Never farther than the chimneys that fall to pieces
nor those tenacious leaves that get stuck to the bottom of a shoe.

In all this.
Even more in those vagabond wood chips that get consumed without fire,
in those sunken silences suffered by dilapidated furniture,
not far from the names and signs that grow cold on the walls.

Look, look for them:
under the drop of wax that buries the sense of a book
or the signature in the corners of a letter,
which it comes stirring up dust.
Near a lost bottle cap,
a shoe sole gone missing in the snow,
a shaving razor abandoned at the edge of a precipice.

Alberti wrote this poem during a crisis of faith. Everything they'd taught him about God, angels, heaven, hell... he just didn't buy it anymore. This is an unpleasant thing to have happen to you, but if you make it through, it can lead to more and better art in the future.

Here Alberti sees dead angels (lost innocence, our better natures, or faith) in things rotten, dead, or forgotten.

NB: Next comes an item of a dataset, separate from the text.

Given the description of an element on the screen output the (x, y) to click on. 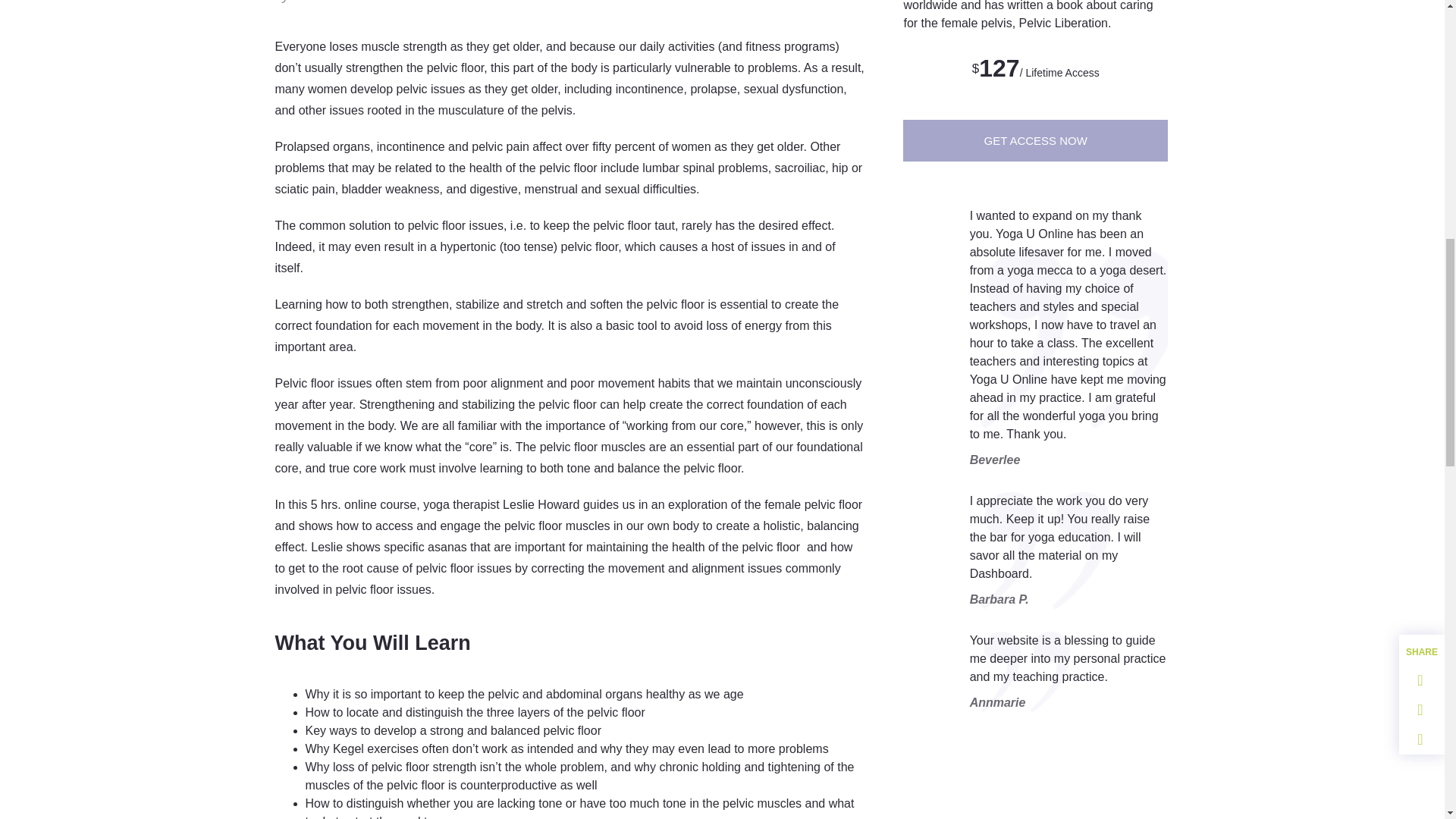
by Leslie Howard (326, 2)
GET ACCESS NOW (1034, 140)
Given the description of an element on the screen output the (x, y) to click on. 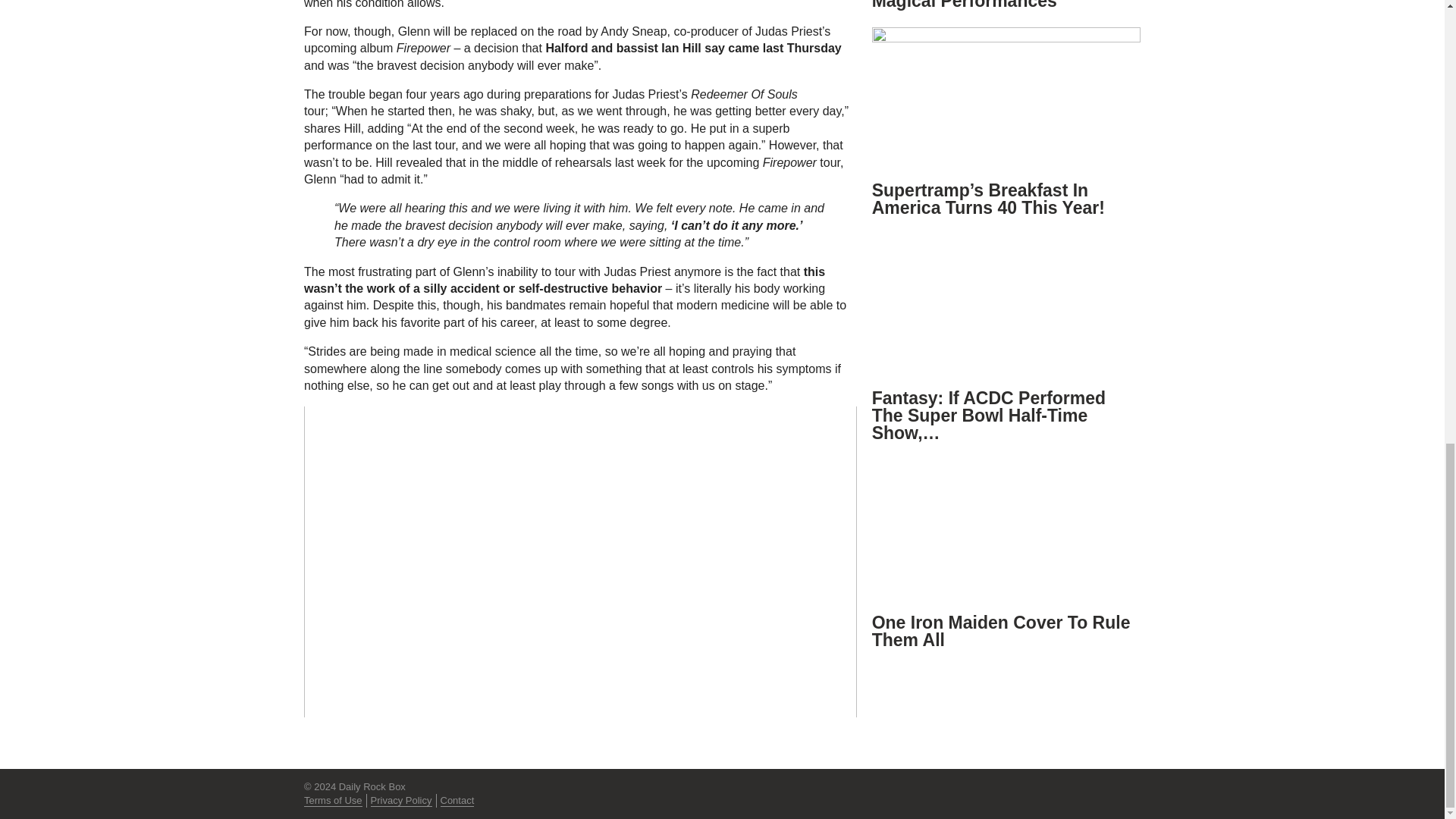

He sees a world full of useless, cynical items, and not a single chance at redemption.

It's a pretty good description of someone going through deep, comsuming grief. None of it is pleasant. Without unpleasantness, would we appreciate the good around us?

It's been therapeutic to translate these images and I hope it's been therapeutic to read and think about them. Thanks for reading! With this out of the way, there's plenty of room for fun stuff in the weeks to come.